Galaxie 500 fut un trio très éphémère (1987 – 1991) composé de Dean Wareham (chant, guitare), Naomi Yang (chant, basse), Damon Krukowski (batterie). Mais on peut rajouter leur producteur attitré Mark Kramer, véritable quatrième membre tant il façonna leur son en enrichissant ces compositions d’apparences simplistes par des atmosphères beaucoup plus denses, complexes et troubles.
Malgré un passage éclair, ils enregistrèrent une poignée de maxis et surtout 3 albums essentiels et fondamentaux :
« Today » en 1988 * * * * * *
« On Fire » en 1989, de loin mon préféré, le plus planant, psychédélique et atmosphérique. * * * * * * *

Et dans un ultime élan de poésie, en 1990, ils sortent « This is our music » (au titre éponyme d’un album d’Ornette Coleman). * * * * * *

Trois disques aux ambiances neurasthéniques et contemplatives, faites de lyrisme mélancolique, de mélodies élégiaques, de voix et de chœurs éthérés semblant surgirent d’abimes lointaines. Dans un pur esprit « Do it yourself » tel le mouvement punk quelques années plus tôt, le chant n’est pas toujours parfait, parfois même limite faux. Mais ses imperfections le rende encore plus touchant, plus humain. Une œuvre d’une beauté malade, injustement méconnue, mais qui laissa une empreinte profonde et marquante dans le milieu indie rock, inspirant nombres d’artisans en productions noisy pop, du revival dream pop/shoegaze de ces dernières années ou slowcore tel Low, The Brian Jonestown Massacre (un de leur disque se nomme « And This Is Our Music » en référence au 3ème album de Galaxie 500) ou Thurston Moore de Sonic Youth (qui les cites souvent en interview).
Cette musique réussie l’exploit de m’embarquer immédiatement dans un flot de béatitude, me permettant d’entrapercevoir ce que peut être la félicité.
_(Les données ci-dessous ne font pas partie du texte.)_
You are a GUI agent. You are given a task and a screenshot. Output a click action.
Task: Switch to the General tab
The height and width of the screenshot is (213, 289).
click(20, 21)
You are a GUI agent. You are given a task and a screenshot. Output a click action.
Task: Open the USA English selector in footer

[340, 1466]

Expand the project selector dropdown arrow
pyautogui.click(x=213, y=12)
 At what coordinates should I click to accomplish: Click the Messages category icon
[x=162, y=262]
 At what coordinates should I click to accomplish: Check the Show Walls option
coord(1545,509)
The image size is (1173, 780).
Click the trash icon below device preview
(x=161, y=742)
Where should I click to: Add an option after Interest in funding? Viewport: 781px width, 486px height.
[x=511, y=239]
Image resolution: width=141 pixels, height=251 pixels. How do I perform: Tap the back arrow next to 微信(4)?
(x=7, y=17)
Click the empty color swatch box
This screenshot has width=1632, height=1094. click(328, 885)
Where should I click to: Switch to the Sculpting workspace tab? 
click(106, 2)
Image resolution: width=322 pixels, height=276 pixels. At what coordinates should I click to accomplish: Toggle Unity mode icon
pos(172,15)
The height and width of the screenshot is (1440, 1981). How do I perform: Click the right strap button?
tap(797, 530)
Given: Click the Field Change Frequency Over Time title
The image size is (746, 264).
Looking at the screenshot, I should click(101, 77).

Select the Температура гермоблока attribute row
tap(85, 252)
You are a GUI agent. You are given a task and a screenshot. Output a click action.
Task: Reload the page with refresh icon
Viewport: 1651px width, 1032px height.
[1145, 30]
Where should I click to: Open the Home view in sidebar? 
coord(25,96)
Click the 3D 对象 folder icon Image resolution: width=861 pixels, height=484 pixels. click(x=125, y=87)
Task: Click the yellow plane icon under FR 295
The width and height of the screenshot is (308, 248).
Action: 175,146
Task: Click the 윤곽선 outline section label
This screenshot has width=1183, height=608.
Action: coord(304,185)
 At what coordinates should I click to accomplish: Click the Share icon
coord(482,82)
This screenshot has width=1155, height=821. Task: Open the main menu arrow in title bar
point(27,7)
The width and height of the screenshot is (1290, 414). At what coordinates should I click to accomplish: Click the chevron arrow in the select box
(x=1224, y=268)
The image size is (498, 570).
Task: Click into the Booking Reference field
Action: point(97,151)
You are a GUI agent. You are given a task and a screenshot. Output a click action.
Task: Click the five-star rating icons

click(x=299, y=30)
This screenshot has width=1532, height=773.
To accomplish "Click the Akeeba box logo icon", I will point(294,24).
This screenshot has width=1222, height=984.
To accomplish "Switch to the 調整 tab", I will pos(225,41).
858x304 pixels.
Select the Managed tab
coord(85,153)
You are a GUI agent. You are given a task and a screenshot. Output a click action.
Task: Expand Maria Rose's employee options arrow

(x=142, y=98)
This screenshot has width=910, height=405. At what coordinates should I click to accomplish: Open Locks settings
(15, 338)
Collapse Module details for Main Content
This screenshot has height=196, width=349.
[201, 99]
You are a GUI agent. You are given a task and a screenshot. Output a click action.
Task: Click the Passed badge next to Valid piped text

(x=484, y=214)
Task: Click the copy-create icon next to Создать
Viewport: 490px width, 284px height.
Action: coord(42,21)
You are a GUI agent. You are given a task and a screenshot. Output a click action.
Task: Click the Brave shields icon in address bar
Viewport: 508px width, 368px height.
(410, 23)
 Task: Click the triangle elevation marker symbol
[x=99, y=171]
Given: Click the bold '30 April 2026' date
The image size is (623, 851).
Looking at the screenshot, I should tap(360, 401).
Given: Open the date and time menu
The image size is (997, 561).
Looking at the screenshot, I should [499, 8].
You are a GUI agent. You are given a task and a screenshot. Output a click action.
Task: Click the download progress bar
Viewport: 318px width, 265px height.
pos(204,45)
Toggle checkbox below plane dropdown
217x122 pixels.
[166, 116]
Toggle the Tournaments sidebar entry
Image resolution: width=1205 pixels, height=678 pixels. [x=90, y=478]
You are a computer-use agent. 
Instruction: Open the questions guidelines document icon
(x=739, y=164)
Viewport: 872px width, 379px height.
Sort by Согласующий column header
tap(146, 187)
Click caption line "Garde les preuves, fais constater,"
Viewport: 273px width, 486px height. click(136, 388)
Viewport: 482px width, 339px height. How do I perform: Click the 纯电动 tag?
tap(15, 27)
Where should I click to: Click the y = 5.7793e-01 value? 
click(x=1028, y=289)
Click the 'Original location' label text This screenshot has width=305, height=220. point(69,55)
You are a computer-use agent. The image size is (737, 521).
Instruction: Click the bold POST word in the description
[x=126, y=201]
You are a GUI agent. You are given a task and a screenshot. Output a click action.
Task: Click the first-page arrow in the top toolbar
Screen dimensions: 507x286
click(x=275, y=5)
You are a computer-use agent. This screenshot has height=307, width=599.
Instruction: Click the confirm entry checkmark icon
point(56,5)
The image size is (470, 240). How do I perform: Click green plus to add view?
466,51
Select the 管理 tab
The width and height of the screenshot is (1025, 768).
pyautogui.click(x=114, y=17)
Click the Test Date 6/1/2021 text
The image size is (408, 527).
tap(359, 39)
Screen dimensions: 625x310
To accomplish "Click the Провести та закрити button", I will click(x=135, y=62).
Une sensation également ressentie avec un autre groupe dont ils ont toujours revendiqué l’influence, les mythiques Spacemen 3. Mais une autre influence majeure (également commune aux Spacemen 3) est évidente : The Velvet Underground, reprenant « Here She Comes Now ». Et pour boucler la boucle, comme les Spacemen 3 l’ont fait, Galaxie 500 a aussi tutoyé le rock lysergique de Red Crayola en jouant un de leur morceau, « Victory Garden ».
N’est-ce pas là une preuve éclatante que la création est une éternelle succession d’influences et d’emprunts ? Et c’est pas prêt de s’arrêter !!!!